We all went camping out during the summers, sometimes in my back yard and multiple times at the old WPA ruins just south of St. Bernice. The only thing left of the building was the foundation and a huge rock fireplace and chimney. We took an ancient cast iron skillet that had been my great-grandmother’s and cooked our own bacon and eggs in the fireplace. The first time we did that we took cooking oil and poured about half an inch of it in the skillet and then wondered why the bacon never got crispy. We learned from that. Of course, back then we rode our bikes everywhere we went. Sometimes we would venture as far away from home as Dana or Ernie Pyle school or the Lone Eagle mine ponds a little closer to home to fish, but we never caught any fish. We were very independent, carefree, and very happy.
From about seventh grade until we graduated high school David and I went hunting every winter, usually along the Milwaukee Road tracks through town or the abandoned rail yard right across the road from my house. But even after high school and going our separate ways, David and Rick going into the Air Force and me going to college, we all kept in touch with each other and got together whenever we could. David was that kind of friend that you could not talk to for a year or two maybe and then when you would get together it was just like you had seen each other yesterday. We could still complete each other’s sentences and tell the same goofy jokes that only we found funny.
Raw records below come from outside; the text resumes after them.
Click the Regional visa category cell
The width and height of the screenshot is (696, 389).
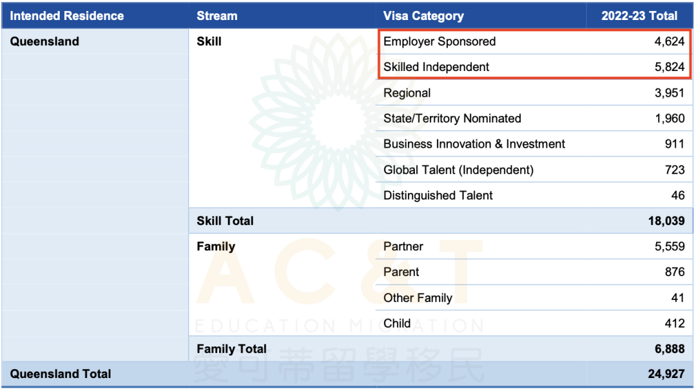coord(407,93)
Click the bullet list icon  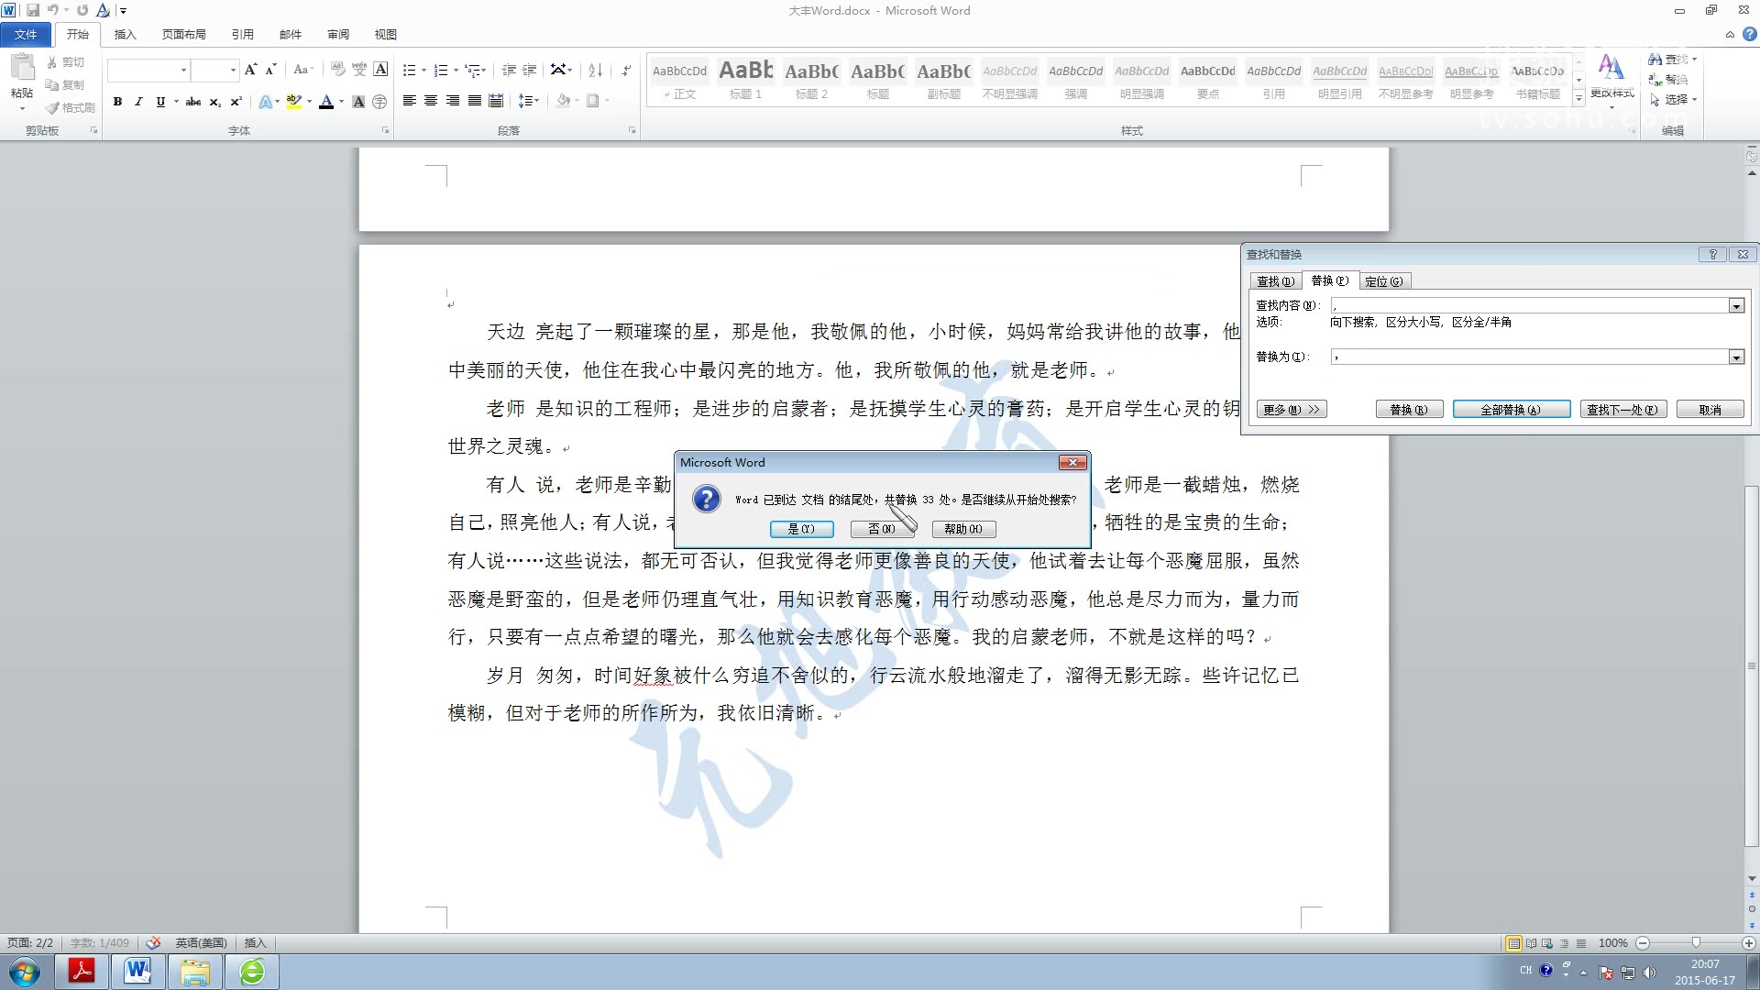point(409,69)
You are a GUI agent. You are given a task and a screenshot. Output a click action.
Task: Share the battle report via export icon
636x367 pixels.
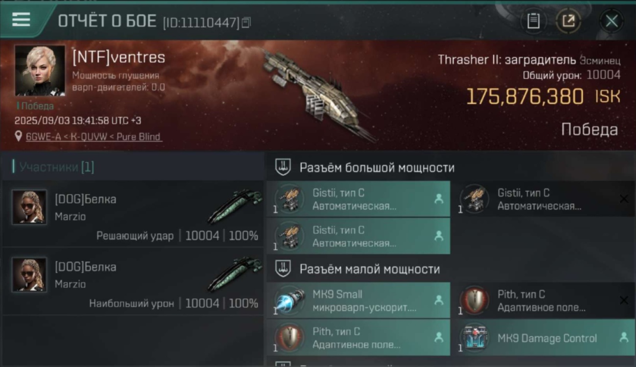[x=568, y=21]
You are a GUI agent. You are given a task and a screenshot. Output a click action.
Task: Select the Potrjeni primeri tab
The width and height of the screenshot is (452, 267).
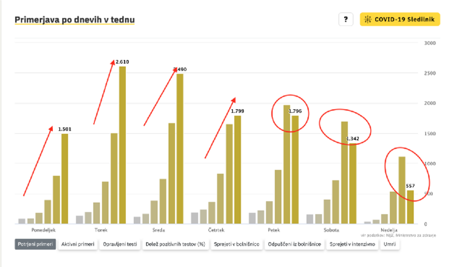(x=35, y=244)
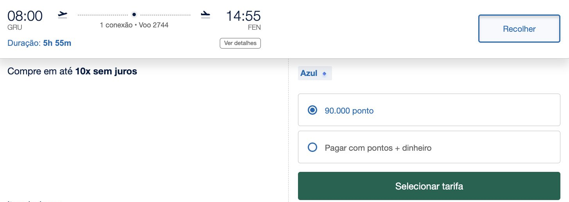Choose Pagar com pontos + dinheiro radio

coord(312,148)
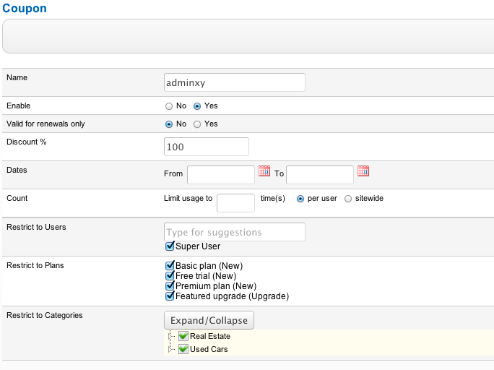The image size is (494, 370).
Task: Expand the Used Cars category tree node
Action: pyautogui.click(x=172, y=349)
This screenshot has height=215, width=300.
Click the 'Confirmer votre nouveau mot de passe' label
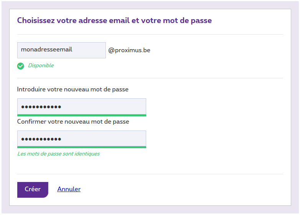tap(73, 122)
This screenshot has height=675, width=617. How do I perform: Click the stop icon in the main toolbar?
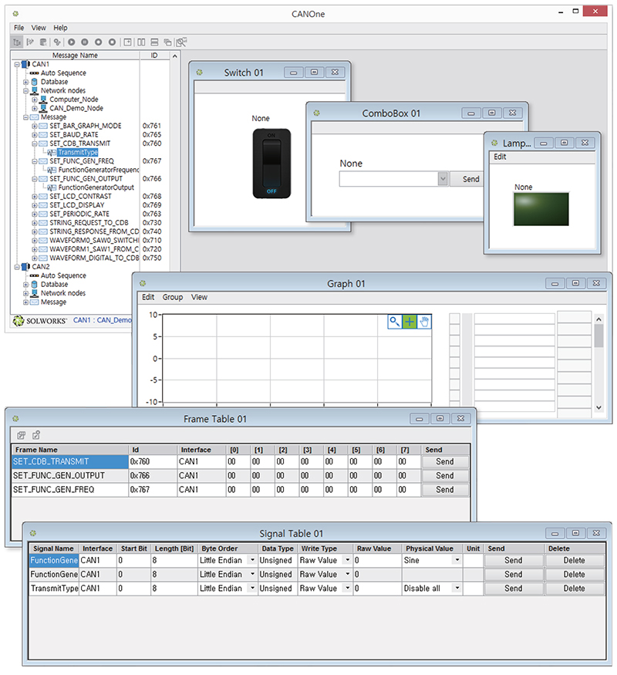coord(112,42)
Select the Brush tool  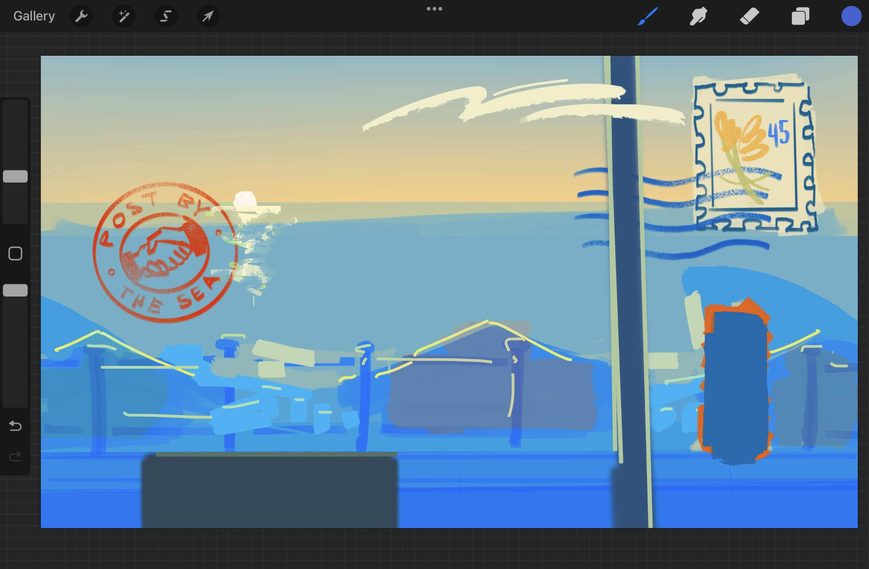click(648, 16)
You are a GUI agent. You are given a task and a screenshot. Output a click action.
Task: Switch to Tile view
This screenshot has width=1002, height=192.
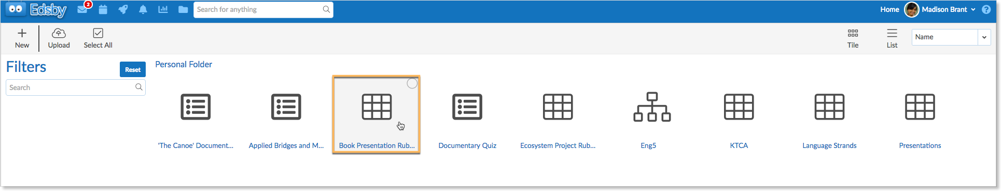coord(853,38)
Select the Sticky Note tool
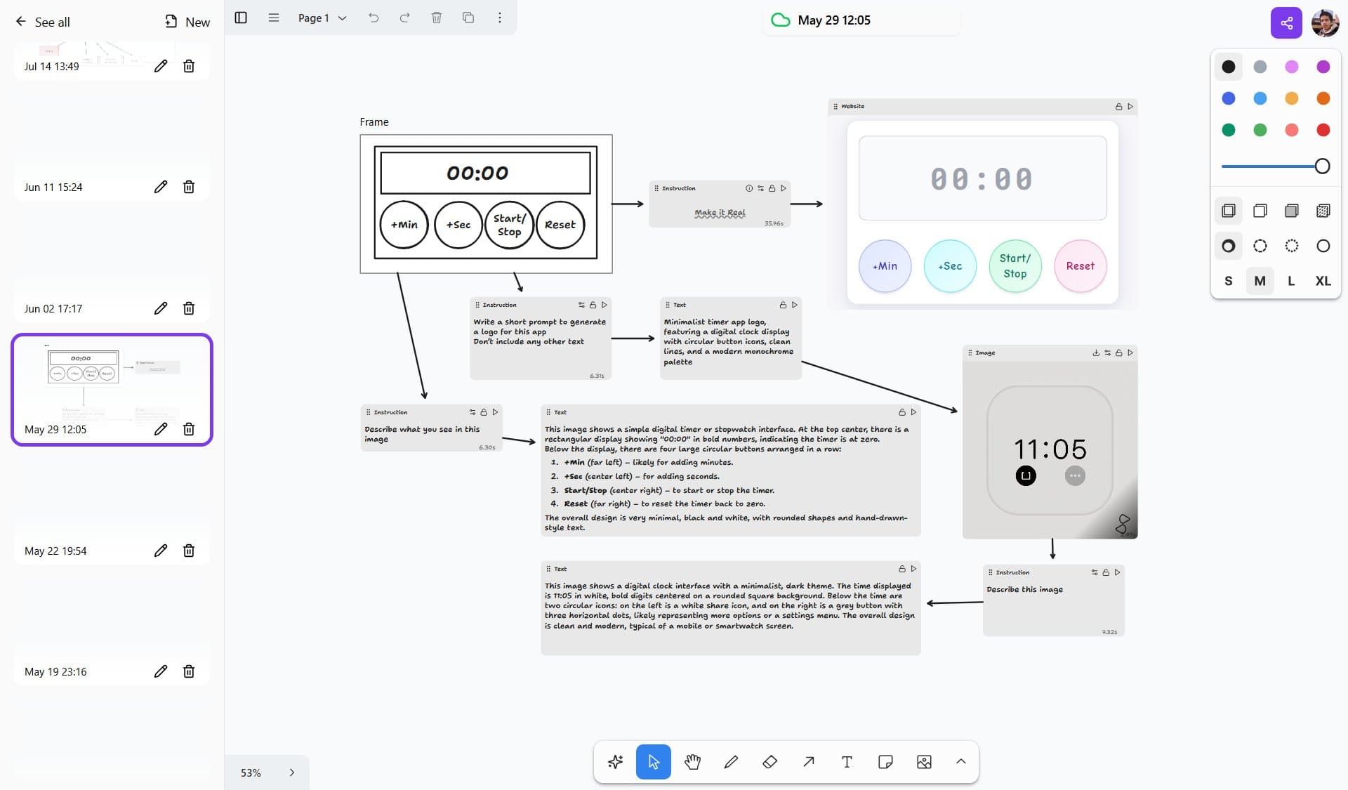The image size is (1348, 790). point(885,761)
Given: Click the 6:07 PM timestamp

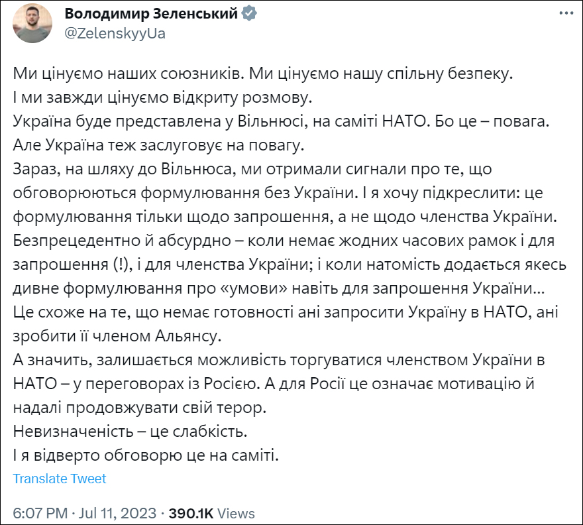Looking at the screenshot, I should click(40, 513).
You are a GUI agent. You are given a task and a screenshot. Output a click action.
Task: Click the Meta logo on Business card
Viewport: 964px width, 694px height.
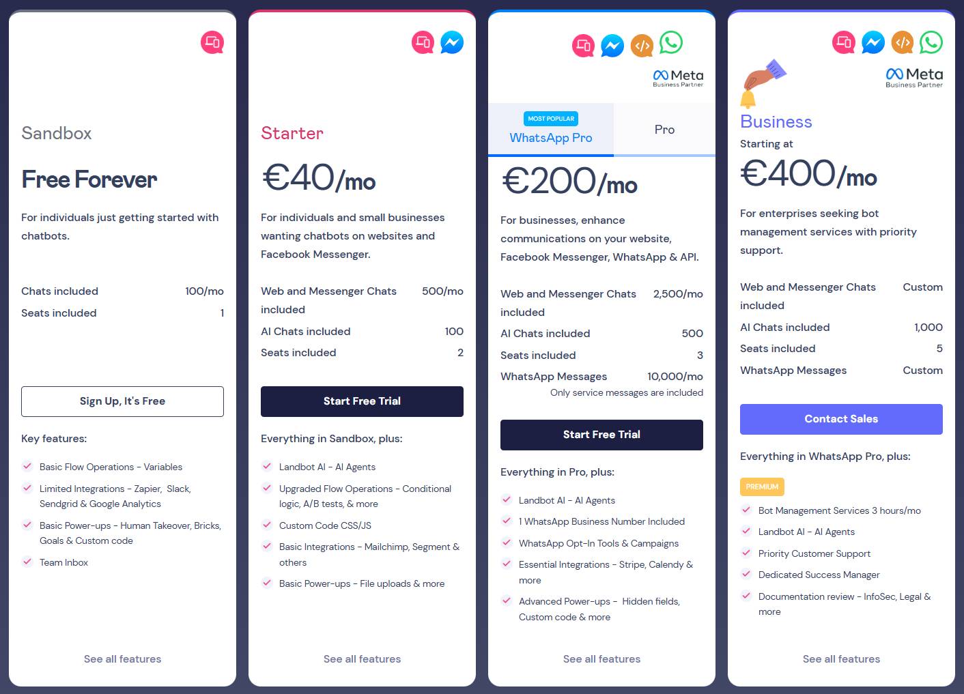[913, 76]
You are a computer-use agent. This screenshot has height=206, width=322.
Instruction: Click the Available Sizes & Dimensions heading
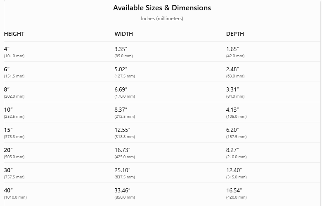click(x=162, y=8)
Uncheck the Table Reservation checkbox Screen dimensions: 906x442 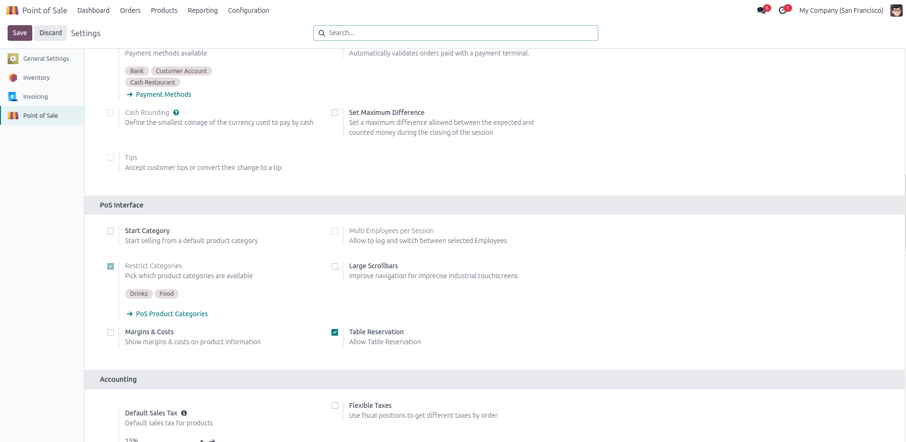pyautogui.click(x=335, y=332)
Fast forward a few years to 1985 and he came to visit me for a weekend in West Lafayette, where I was in graduate school. He had recently finished his second tour in the Air Force and was not satisfied with the jobs he had had since then. During the course of a long and intense conversation I asked what he wanted to do with his life, regardless of how practical it might have been seen at the time. He said that, during his second assignment to Minot, ND, he realized that he was an alcoholic and had gotten sober through AA and a lot of support from friends and counselors. He wanted to help others with dependencies to do the same thing. That weekend he decided to go back to school so he could do that, as not only a career to make a living, but as a way of helping others. That last phrase basically defines David: whether through his service in the military or his career in substance abuse counseling, he just wanted to help others.
And that, as they say, is what he did for the rest of his life, in different locations and in different roles, but always true to his commitment.
While he was undergraduate at Indiana State University he met Lyne Parker, who was in graduate school there when they took a graduate-level course together in 1988. It was, according to him, “love at first sight.” Twenty-seven years later, when he stopped over at my house on his way back to Clinton after reconnecting with her in New Orleans in 2015, he said it was still “love at first sight.”
I was able to visit with David and Lyne at their home in Houston last June and it was obvious to me that they were deeply in love with each other. It was the happiest I had seen him probably since our childhood. I’m thankful for having that as my last memory of him. I will miss him greatly.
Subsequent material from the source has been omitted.